(Dataset records)
┄┄┄┄┄┄┄┄┄┄┄┄┄┄┄┄┄┄┄┄

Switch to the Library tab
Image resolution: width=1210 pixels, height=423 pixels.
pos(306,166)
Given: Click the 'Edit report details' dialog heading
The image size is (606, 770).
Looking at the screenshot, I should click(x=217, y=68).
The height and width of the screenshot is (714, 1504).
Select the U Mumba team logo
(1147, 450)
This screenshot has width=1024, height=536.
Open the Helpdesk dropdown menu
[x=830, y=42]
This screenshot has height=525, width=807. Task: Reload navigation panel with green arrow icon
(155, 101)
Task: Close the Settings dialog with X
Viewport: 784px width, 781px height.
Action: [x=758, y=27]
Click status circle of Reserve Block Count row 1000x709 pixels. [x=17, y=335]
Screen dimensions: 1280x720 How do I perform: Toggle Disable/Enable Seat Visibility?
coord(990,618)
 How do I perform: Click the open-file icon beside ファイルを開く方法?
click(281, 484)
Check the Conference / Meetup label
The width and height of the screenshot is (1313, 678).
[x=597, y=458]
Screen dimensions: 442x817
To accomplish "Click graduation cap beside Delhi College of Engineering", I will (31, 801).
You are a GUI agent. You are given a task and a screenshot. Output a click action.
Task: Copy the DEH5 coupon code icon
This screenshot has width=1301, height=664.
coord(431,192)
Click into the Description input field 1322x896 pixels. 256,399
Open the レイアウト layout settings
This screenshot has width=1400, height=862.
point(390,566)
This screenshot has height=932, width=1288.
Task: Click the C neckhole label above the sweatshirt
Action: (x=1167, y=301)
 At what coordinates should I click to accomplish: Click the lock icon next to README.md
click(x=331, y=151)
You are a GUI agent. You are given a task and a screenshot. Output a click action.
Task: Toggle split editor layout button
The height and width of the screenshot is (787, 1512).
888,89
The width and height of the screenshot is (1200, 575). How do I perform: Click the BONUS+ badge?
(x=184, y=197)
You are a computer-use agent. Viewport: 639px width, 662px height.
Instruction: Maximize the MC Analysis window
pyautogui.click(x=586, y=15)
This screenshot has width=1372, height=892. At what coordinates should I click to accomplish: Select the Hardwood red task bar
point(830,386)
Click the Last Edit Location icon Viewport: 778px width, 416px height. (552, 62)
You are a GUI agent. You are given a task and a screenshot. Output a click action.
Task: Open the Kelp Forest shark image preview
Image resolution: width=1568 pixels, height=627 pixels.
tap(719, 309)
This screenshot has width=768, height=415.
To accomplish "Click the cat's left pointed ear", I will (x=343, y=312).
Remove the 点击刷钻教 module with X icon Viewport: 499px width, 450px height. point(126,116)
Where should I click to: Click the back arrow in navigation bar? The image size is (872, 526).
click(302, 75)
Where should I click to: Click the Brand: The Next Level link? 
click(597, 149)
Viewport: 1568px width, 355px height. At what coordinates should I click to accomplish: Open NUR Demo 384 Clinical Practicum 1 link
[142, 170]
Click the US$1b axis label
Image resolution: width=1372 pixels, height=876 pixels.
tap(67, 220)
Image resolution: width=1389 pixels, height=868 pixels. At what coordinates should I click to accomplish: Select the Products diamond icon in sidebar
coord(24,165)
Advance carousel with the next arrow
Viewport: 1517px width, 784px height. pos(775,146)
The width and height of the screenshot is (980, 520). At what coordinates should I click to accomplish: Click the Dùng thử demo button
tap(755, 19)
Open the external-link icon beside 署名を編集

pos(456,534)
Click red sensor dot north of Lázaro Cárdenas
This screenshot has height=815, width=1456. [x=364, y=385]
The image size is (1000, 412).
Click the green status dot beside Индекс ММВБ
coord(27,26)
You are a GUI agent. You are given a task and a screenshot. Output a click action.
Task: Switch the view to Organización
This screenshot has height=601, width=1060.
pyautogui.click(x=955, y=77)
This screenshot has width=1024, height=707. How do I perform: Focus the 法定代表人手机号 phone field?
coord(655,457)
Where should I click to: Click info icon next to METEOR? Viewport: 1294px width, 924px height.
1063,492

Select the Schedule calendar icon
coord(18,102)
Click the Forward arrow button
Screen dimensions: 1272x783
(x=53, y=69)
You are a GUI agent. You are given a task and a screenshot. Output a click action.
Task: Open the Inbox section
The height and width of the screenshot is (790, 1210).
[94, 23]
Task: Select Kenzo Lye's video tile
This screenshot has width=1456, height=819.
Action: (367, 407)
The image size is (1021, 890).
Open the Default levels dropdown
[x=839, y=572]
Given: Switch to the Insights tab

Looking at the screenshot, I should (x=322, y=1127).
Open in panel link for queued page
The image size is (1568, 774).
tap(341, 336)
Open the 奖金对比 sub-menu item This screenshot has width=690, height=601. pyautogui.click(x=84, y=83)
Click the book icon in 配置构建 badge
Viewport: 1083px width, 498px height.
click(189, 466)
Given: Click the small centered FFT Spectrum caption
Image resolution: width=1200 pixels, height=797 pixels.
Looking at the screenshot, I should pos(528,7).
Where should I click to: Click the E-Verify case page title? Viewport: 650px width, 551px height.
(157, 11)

┄┄┄┄┄┄┄┄┄┄┄┄┄┄┄┄┄┄┄┄

— Task description —
Copy all of the material above word for word, with every line kept unchanged.

— Correct response —
Switch to the Library tab
Image resolution: width=1210 pixels, height=423 pixels.
pos(306,166)
Given: Click the 'Edit report details' dialog heading
The image size is (606, 770).
Looking at the screenshot, I should click(x=217, y=68).
The height and width of the screenshot is (714, 1504).
Select the U Mumba team logo
(1147, 450)
This screenshot has width=1024, height=536.
Open the Helpdesk dropdown menu
[x=830, y=42]
This screenshot has height=525, width=807. Task: Reload navigation panel with green arrow icon
(155, 101)
Task: Close the Settings dialog with X
Viewport: 784px width, 781px height.
Action: [x=758, y=27]
Click status circle of Reserve Block Count row 1000x709 pixels. [x=17, y=335]
Screen dimensions: 1280x720 How do I perform: Toggle Disable/Enable Seat Visibility?
coord(990,618)
 How do I perform: Click the open-file icon beside ファイルを開く方法?
click(281, 484)
Check the Conference / Meetup label
The width and height of the screenshot is (1313, 678).
[x=597, y=458]
Screen dimensions: 442x817
To accomplish "Click graduation cap beside Delhi College of Engineering", I will (31, 801).
You are a GUI agent. You are given a task and a screenshot. Output a click action.
Task: Copy the DEH5 coupon code icon
This screenshot has width=1301, height=664.
coord(431,192)
Click into the Description input field 1322x896 pixels. 256,399
Open the レイアウト layout settings
This screenshot has width=1400, height=862.
point(390,566)
This screenshot has height=932, width=1288.
Task: Click the C neckhole label above the sweatshirt
Action: (x=1167, y=301)
 At what coordinates should I click to accomplish: Click the lock icon next to README.md
click(x=331, y=151)
You are a GUI agent. You are given a task and a screenshot. Output a click action.
Task: Toggle split editor layout button
The height and width of the screenshot is (787, 1512).
888,89
The width and height of the screenshot is (1200, 575). How do I perform: Click the BONUS+ badge?
(x=184, y=197)
You are a computer-use agent. Viewport: 639px width, 662px height.
Instruction: Maximize the MC Analysis window
pyautogui.click(x=586, y=15)
This screenshot has width=1372, height=892. At what coordinates should I click to accomplish: Select the Hardwood red task bar
point(830,386)
Click the Last Edit Location icon Viewport: 778px width, 416px height. (552, 62)
You are a GUI agent. You are given a task and a screenshot. Output a click action.
Task: Open the Kelp Forest shark image preview
Image resolution: width=1568 pixels, height=627 pixels.
tap(719, 309)
This screenshot has width=768, height=415.
To accomplish "Click the cat's left pointed ear", I will (x=343, y=312).
Remove the 点击刷钻教 module with X icon Viewport: 499px width, 450px height. point(126,116)
Where should I click to: Click the back arrow in navigation bar? The image size is (872, 526).
click(302, 75)
Where should I click to: Click the Brand: The Next Level link? 
click(597, 149)
Viewport: 1568px width, 355px height. At what coordinates should I click to accomplish: Open NUR Demo 384 Clinical Practicum 1 link
[142, 170]
Click the US$1b axis label
Image resolution: width=1372 pixels, height=876 pixels.
tap(67, 220)
Image resolution: width=1389 pixels, height=868 pixels. At what coordinates should I click to accomplish: Select the Products diamond icon in sidebar
coord(24,165)
Advance carousel with the next arrow
Viewport: 1517px width, 784px height. pos(775,146)
The width and height of the screenshot is (980, 520). At what coordinates should I click to accomplish: Click the Dùng thử demo button
tap(755, 19)
Open the external-link icon beside 署名を編集

pos(456,534)
Click red sensor dot north of Lázaro Cárdenas
This screenshot has height=815, width=1456. [x=364, y=385]
The image size is (1000, 412).
Click the green status dot beside Индекс ММВБ
coord(27,26)
You are a GUI agent. You are given a task and a screenshot. Output a click action.
Task: Switch the view to Organización
This screenshot has height=601, width=1060.
pyautogui.click(x=955, y=77)
This screenshot has width=1024, height=707. How do I perform: Focus the 法定代表人手机号 phone field?
coord(655,457)
Where should I click to: Click info icon next to METEOR? Viewport: 1294px width, 924px height.
1063,492

Select the Schedule calendar icon
coord(18,102)
Click the Forward arrow button
Screen dimensions: 1272x783
(x=53, y=69)
You are a GUI agent. You are given a task and a screenshot. Output a click action.
Task: Open the Inbox section
The height and width of the screenshot is (790, 1210).
[94, 23]
Task: Select Kenzo Lye's video tile
This screenshot has width=1456, height=819.
Action: (367, 407)
The image size is (1021, 890).
Open the Default levels dropdown
[x=839, y=572]
Given: Switch to the Insights tab

Looking at the screenshot, I should (x=322, y=1127).
Open in panel link for queued page
The image size is (1568, 774).
tap(341, 336)
Open the 奖金对比 sub-menu item This screenshot has width=690, height=601. pyautogui.click(x=84, y=83)
Click the book icon in 配置构建 badge
Viewport: 1083px width, 498px height.
click(189, 466)
Given: Click the small centered FFT Spectrum caption
Image resolution: width=1200 pixels, height=797 pixels.
Looking at the screenshot, I should pos(528,7).
Where should I click to: Click the E-Verify case page title? Viewport: 650px width, 551px height.
(157, 11)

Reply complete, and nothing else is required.